> [Reading passage]
Start of Block

NEW YORK, March 12 (Reuters) - Prosecutors have
subpoenaed the Twitter records of an arrested Occupy Wall Street
protester, seeking his account information and tweets he sent
around the time of his arrest last fall.
Jeff Rae, 31, who was arrested during a mass protest on the
Brooklyn Bridge in October, posted the subpoena on his Twitter
account Monday.
The subpoena seeks all of Rae's tweets from Sept. 15 -- two
days before the Occupy movement began in downtown Manhattan --
through Oct. 31, along with account and contact information for
Rae.
The subpoena, which Twitter emailed to Rae, is dated March
8.
A faxed cover sheet posted by Rae indicates that the
Manhattan District Attorney's office subpoenaed Twitter for five
different user accounts. It was not immediately clear whether
the other four are also Occupy defendants, though in January,
prosecutors filed a subpoena seeking similar information from
Malcolm Harris, another arrested protester.
"I was a little bit blown away," Rae said. "It's interesting
that in places like Egypt our leaders applaud people for using
Twitter and social media for their movements. Here, I'm being
subpoenaed for using social media."
He said his lawyer, Paul Mills of the National Lawyers
Guild, would file a motion to quash.
Martin Stolar, a Guild lawyer who represents Harris, filed a
motion to quash that subpoena in Manhattan criminal court. The
motion is still pending.
It was not entirely clear what evidence prosecutors hoped to
collect from the tweets.
But in a court filing in response to Stolar's motion,
prosecutors said Harris' tweets were "directly germane to the
contested issue of defendant's state of mind at the time he
chose to defy police orders and block the Brooklyn Bridge."

End of Block

> [Work order A] Using the news report on the Twitter subpoena, decide whether each statement agrees with it, answering yes or no and quoting the words of the report that settle it: (i) The subpoena sent to Rae is dated March 8. (ii) The subpoena seeks Rae's tweets through Nov. 30. (iii) The motion Stolar filed to quash the Harris subpoena has already been decided.

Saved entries
Start of Block

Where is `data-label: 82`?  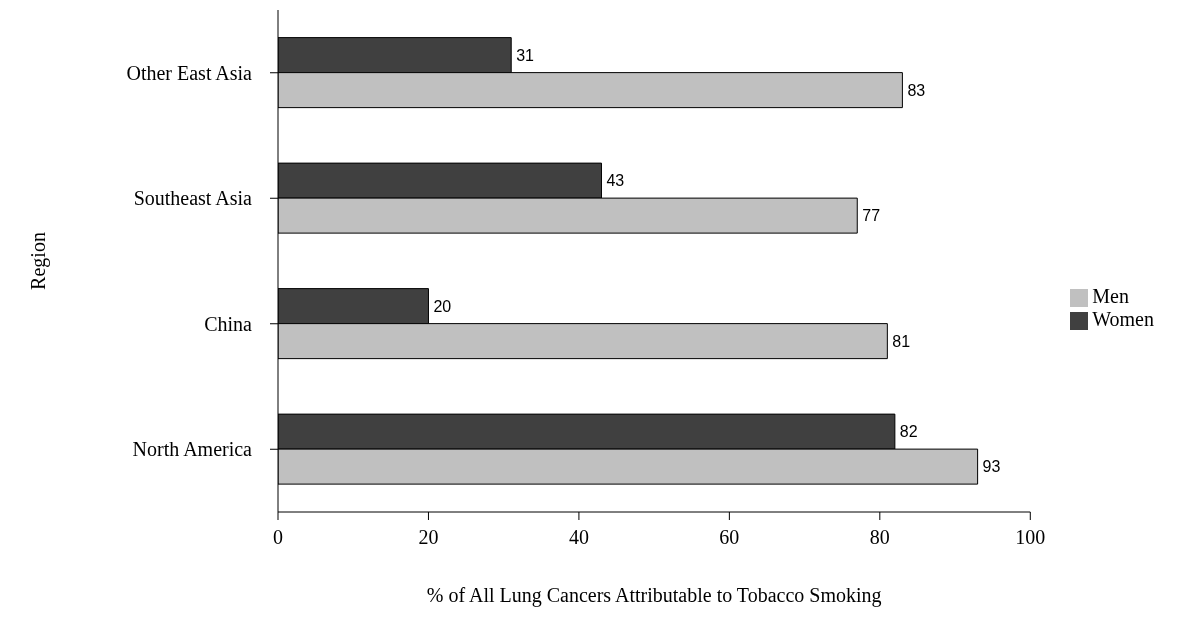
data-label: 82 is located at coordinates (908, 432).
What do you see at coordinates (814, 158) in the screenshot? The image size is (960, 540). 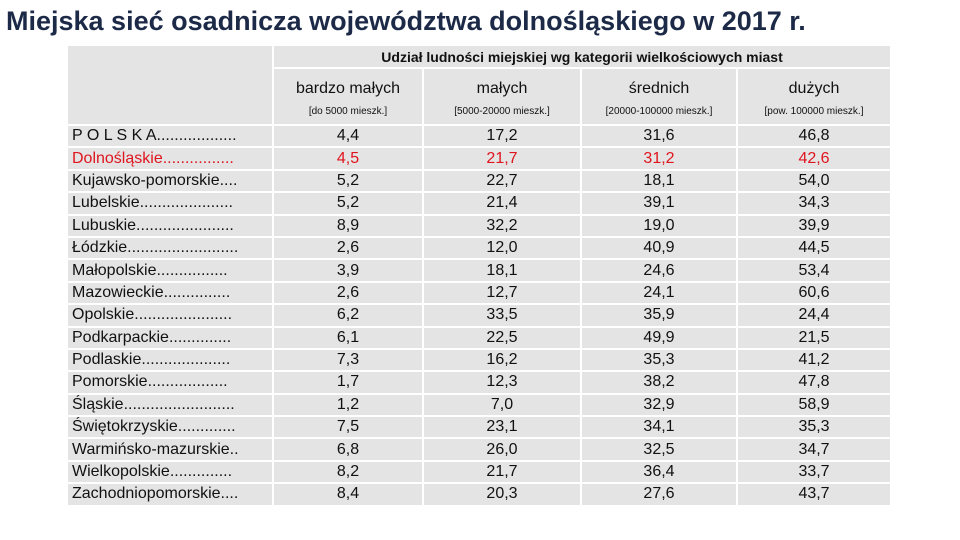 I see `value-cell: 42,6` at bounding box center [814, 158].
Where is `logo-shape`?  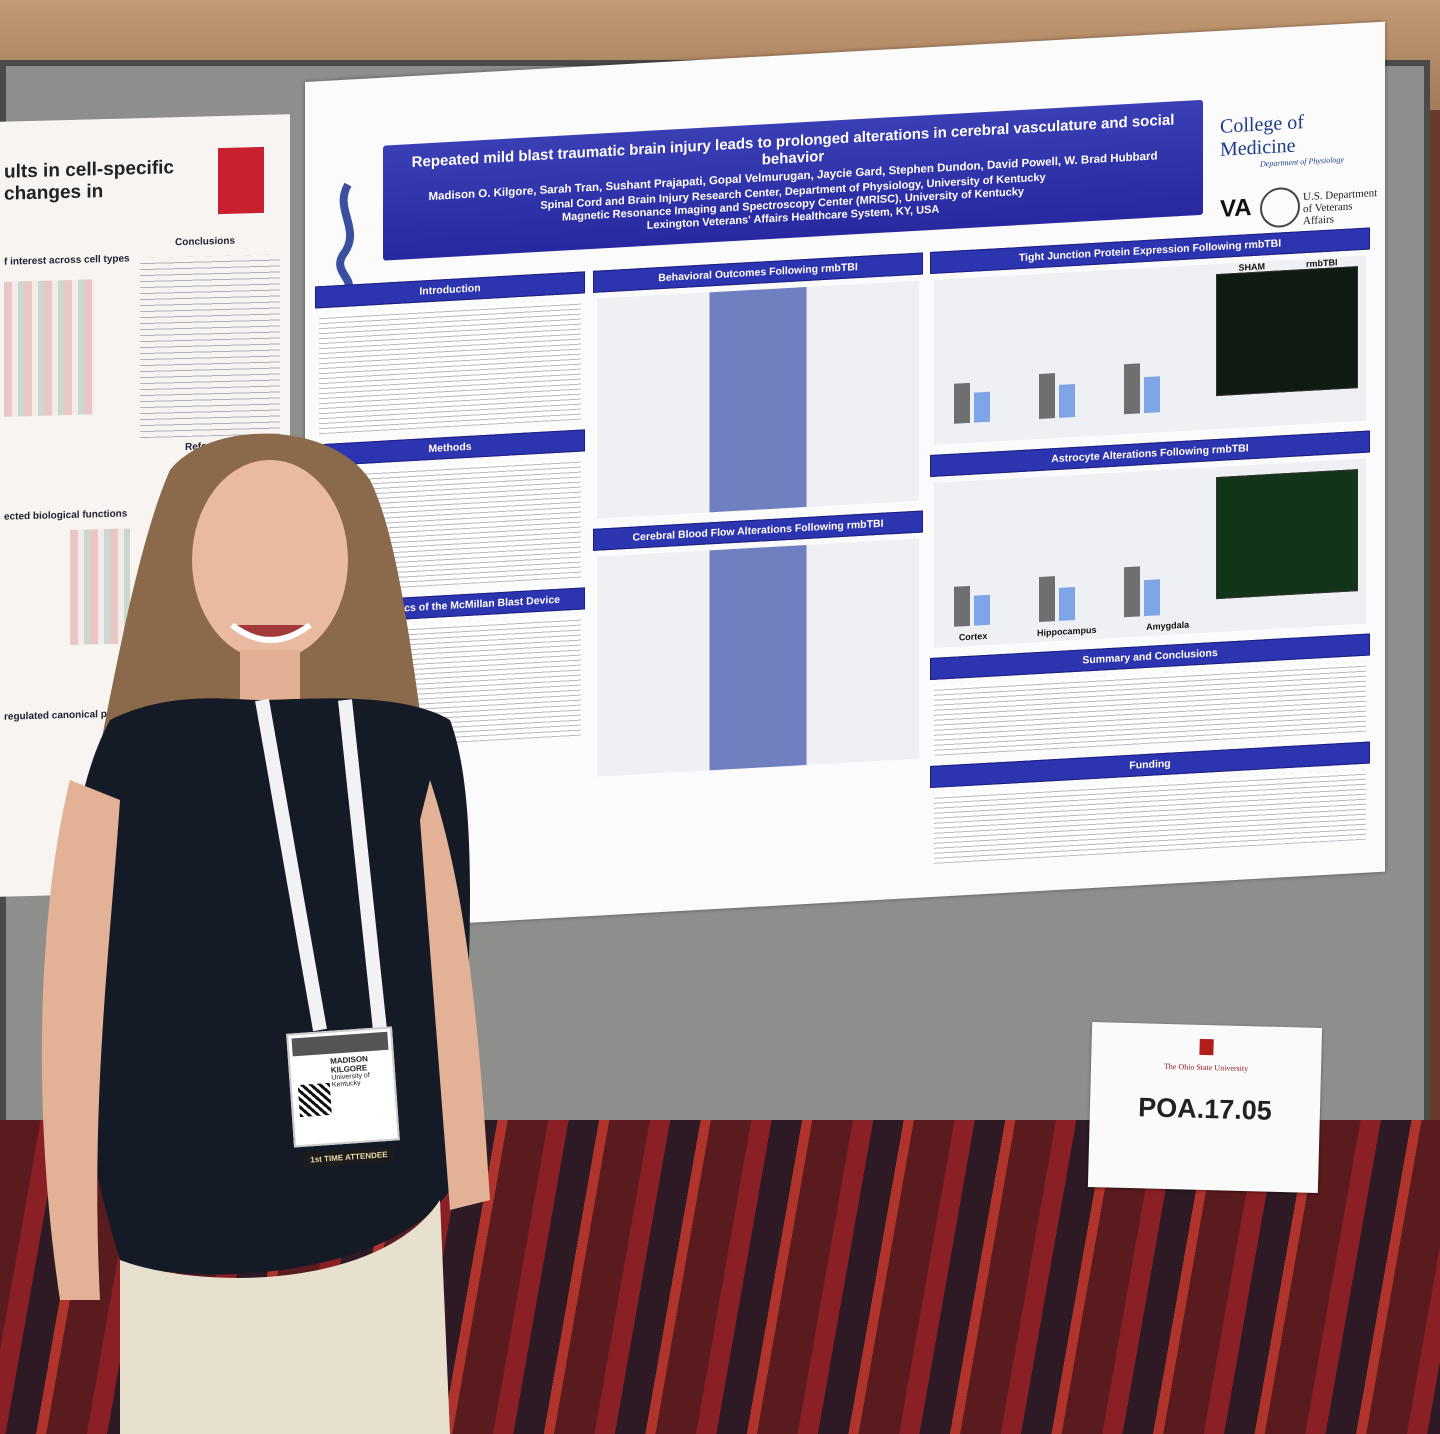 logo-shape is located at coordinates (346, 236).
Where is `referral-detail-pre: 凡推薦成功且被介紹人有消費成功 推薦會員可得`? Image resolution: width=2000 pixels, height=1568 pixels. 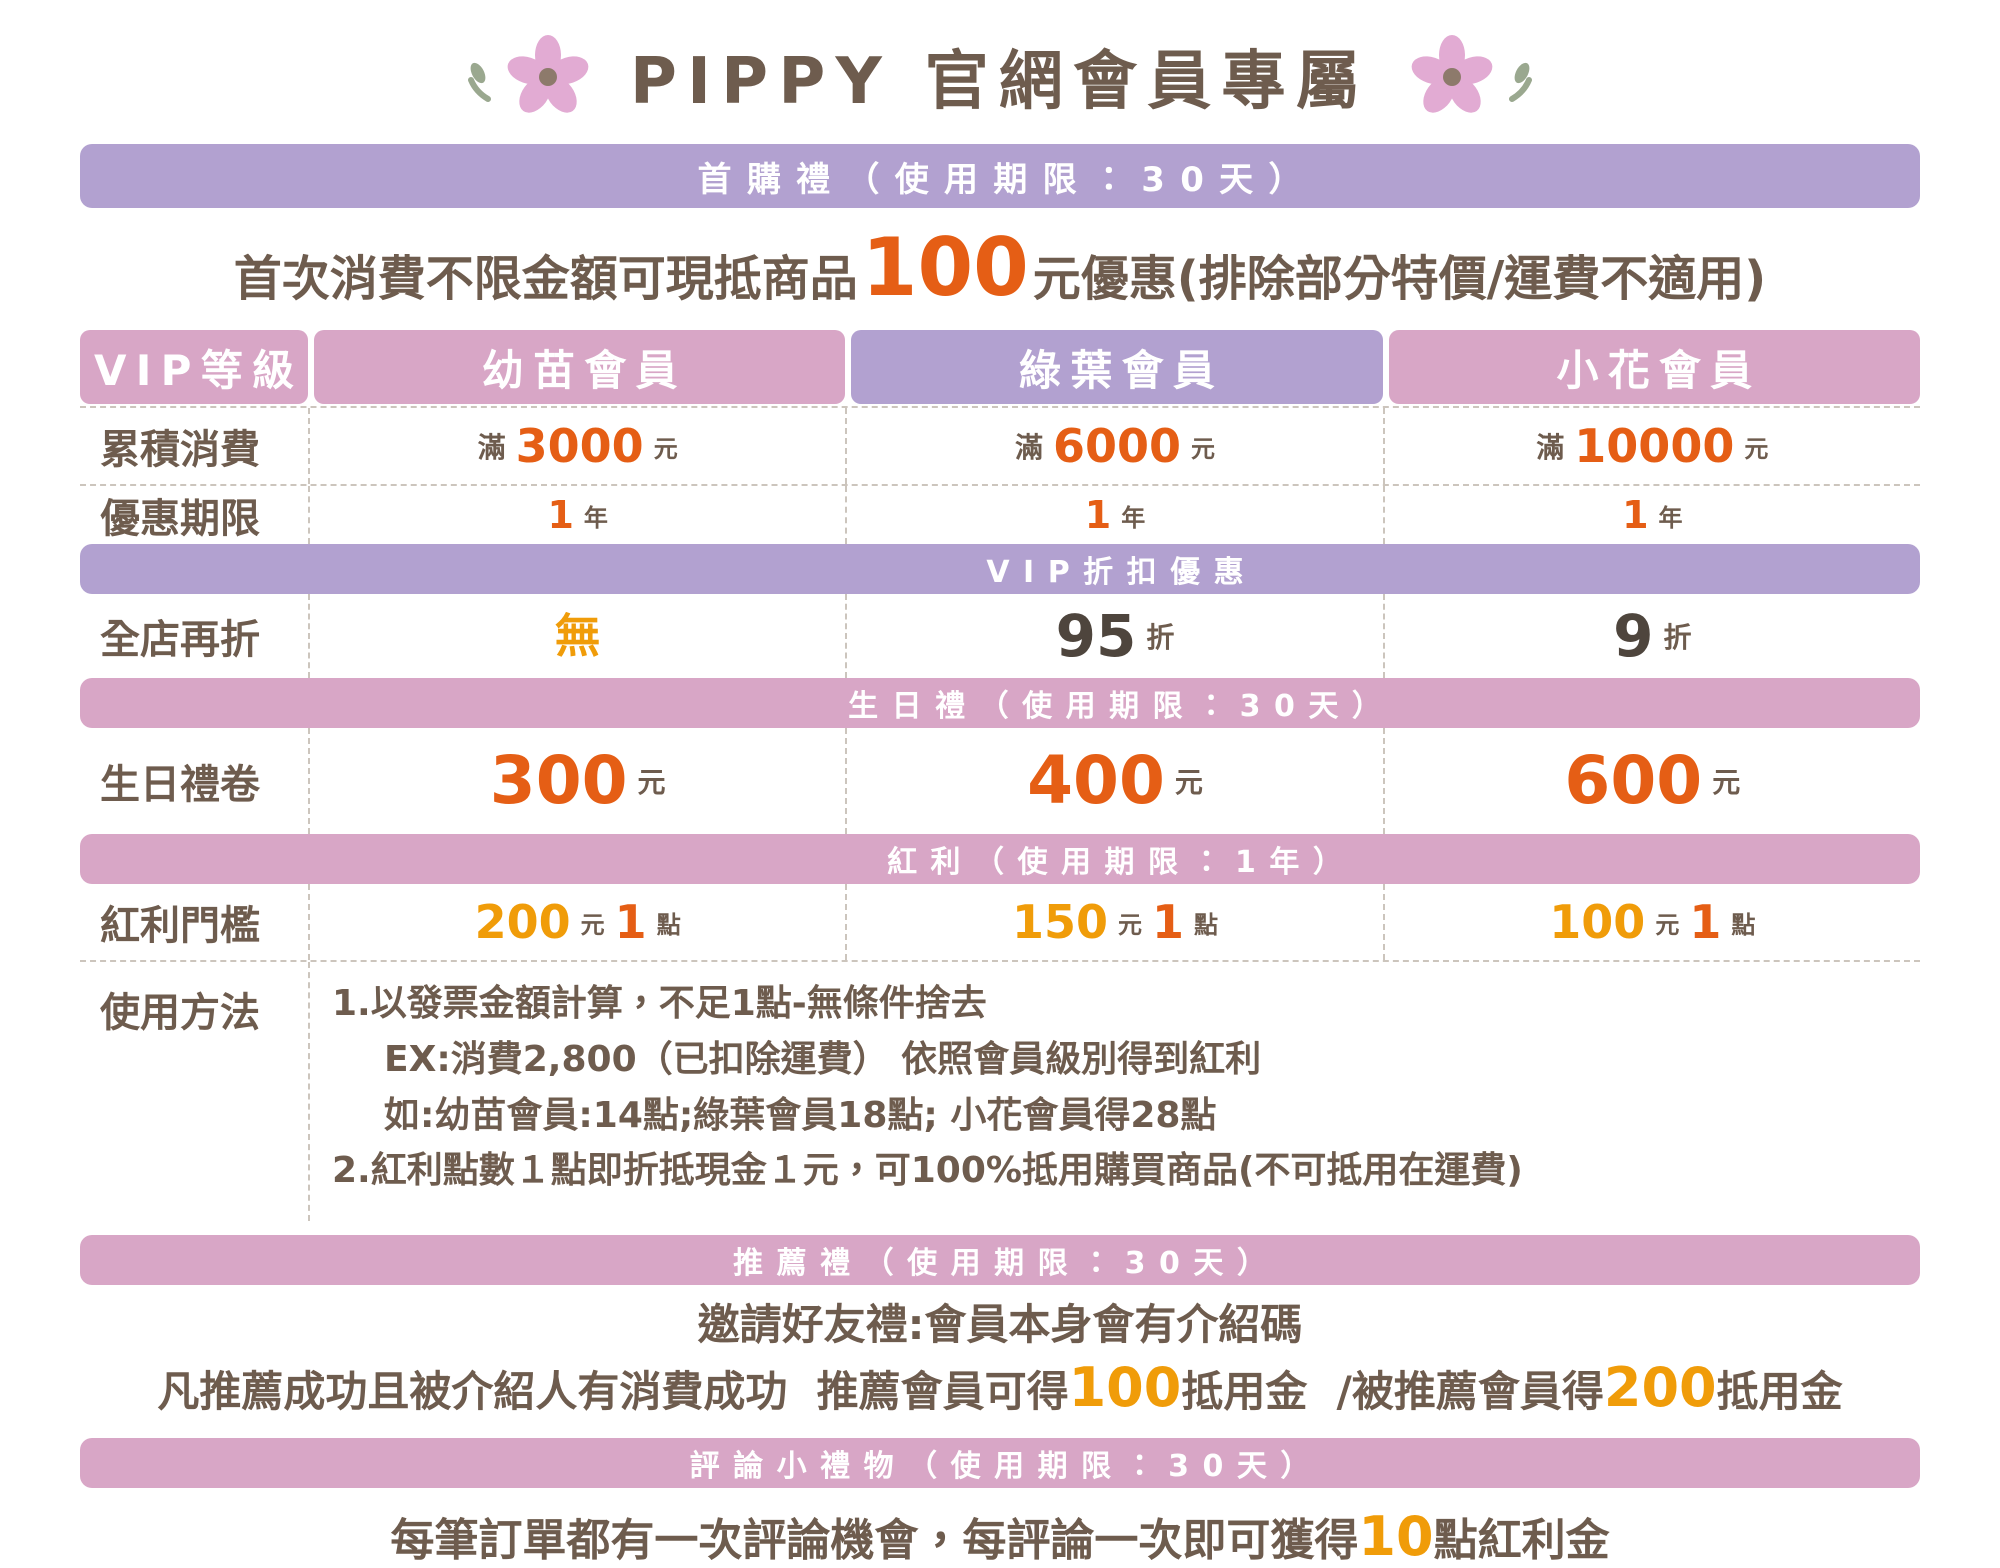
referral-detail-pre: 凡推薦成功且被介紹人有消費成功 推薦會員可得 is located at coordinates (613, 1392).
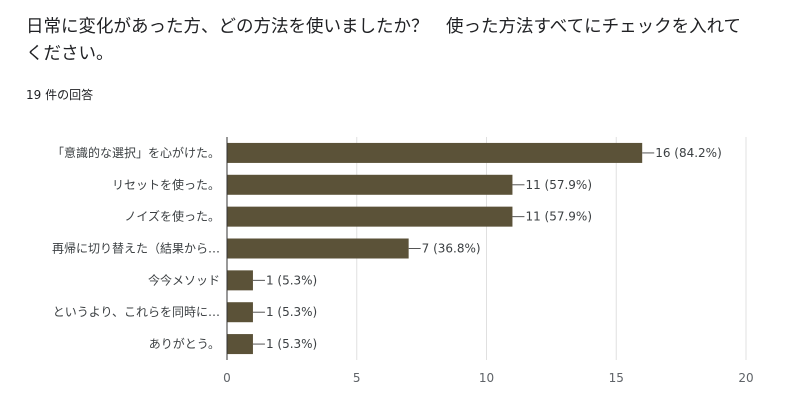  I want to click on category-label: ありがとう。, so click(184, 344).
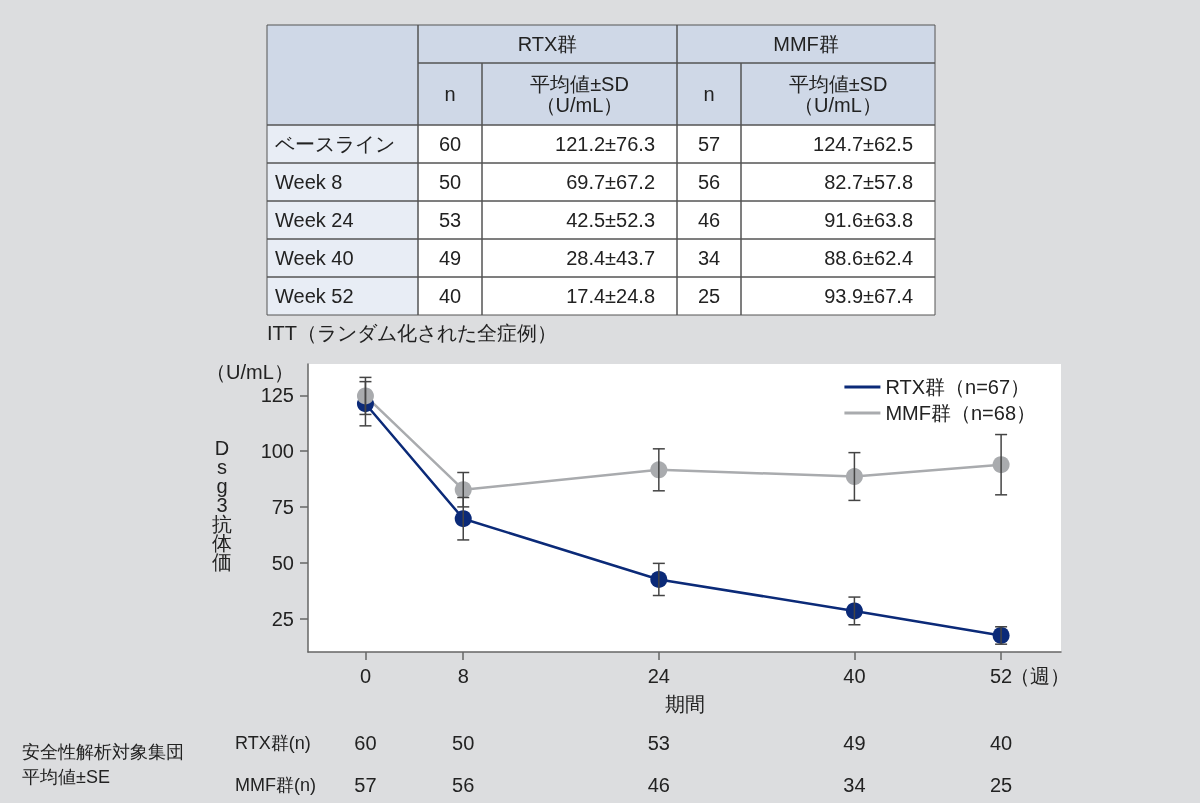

End of Block

> [Work order B] Return the saved entries from the line containing "pixels, height=1568 pixels." through the end of the saved entries, both ends included, without the pictures.

> [Answer section A]
(i) Yes: "The subpoena, which Twitter emailed to Rae, is dated March 8."
(ii) No: "through Oct. 31"
(iii) No: "The motion is still pending."

> [Answer section B]
Where is `referral-detail-pre: 凡推薦成功且被介紹人有消費成功 推薦會員可得`? Image resolution: width=2000 pixels, height=1568 pixels. 
referral-detail-pre: 凡推薦成功且被介紹人有消費成功 推薦會員可得 is located at coordinates (613, 1392).
  I want to click on category-label: ありがとう。, so click(184, 344).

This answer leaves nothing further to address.